■ **DATA FOR THIS EXERCISE**:
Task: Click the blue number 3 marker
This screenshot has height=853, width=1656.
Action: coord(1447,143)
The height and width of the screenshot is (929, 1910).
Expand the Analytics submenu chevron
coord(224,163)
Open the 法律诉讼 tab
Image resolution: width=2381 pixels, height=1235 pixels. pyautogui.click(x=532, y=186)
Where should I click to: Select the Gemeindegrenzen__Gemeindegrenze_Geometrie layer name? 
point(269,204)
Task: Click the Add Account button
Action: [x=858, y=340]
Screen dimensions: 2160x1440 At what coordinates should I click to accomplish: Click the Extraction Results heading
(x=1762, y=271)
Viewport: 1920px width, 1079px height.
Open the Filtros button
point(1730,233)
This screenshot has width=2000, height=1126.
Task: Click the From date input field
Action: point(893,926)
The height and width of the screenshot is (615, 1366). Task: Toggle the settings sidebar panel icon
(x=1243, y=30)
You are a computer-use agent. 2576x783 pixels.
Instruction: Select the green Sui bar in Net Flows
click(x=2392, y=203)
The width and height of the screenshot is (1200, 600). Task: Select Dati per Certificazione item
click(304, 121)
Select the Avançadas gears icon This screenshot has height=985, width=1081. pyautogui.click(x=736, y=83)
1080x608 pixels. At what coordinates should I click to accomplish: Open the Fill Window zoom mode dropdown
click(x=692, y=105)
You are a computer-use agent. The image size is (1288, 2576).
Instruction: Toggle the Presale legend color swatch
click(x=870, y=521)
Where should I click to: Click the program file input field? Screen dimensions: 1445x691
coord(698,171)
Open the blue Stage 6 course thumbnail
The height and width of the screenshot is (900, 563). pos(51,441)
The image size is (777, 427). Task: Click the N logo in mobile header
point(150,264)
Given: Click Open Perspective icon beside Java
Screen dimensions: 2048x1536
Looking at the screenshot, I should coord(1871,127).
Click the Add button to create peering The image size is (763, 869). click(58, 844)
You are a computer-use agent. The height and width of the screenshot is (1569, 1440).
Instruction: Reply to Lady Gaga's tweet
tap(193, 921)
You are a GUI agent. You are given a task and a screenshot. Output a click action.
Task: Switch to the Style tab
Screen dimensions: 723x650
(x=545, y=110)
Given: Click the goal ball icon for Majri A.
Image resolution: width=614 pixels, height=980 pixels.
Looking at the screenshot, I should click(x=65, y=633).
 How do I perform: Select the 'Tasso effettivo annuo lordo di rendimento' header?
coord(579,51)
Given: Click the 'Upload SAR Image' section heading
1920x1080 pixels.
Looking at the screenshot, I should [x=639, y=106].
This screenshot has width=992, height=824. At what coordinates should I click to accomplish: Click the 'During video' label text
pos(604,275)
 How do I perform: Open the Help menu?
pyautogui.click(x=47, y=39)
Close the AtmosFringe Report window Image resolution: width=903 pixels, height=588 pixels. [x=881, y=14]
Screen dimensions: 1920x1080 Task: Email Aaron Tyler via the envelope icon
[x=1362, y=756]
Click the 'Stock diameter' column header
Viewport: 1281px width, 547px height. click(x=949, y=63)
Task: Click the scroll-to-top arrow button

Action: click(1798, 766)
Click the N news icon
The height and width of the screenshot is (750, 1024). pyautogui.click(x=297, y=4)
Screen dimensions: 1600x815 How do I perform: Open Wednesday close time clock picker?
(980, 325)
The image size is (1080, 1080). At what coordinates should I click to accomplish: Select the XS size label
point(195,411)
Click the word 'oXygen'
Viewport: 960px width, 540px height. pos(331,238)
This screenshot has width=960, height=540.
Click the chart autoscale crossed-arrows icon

■ **WHAT YOU SHOULD DO**: Please copy out the records from the line with "Click the N news icon" to the end of the records, keeping every line as it appears.

■ **FINAL RESULT**:
Click the N news icon
The height and width of the screenshot is (750, 1024). pyautogui.click(x=297, y=4)
Screen dimensions: 1600x815 How do I perform: Open Wednesday close time clock picker?
(980, 325)
The image size is (1080, 1080). At what coordinates should I click to accomplish: Select the XS size label
point(195,411)
Click the word 'oXygen'
Viewport: 960px width, 540px height. pos(331,238)
This screenshot has width=960, height=540.
Click the chart autoscale crossed-arrows icon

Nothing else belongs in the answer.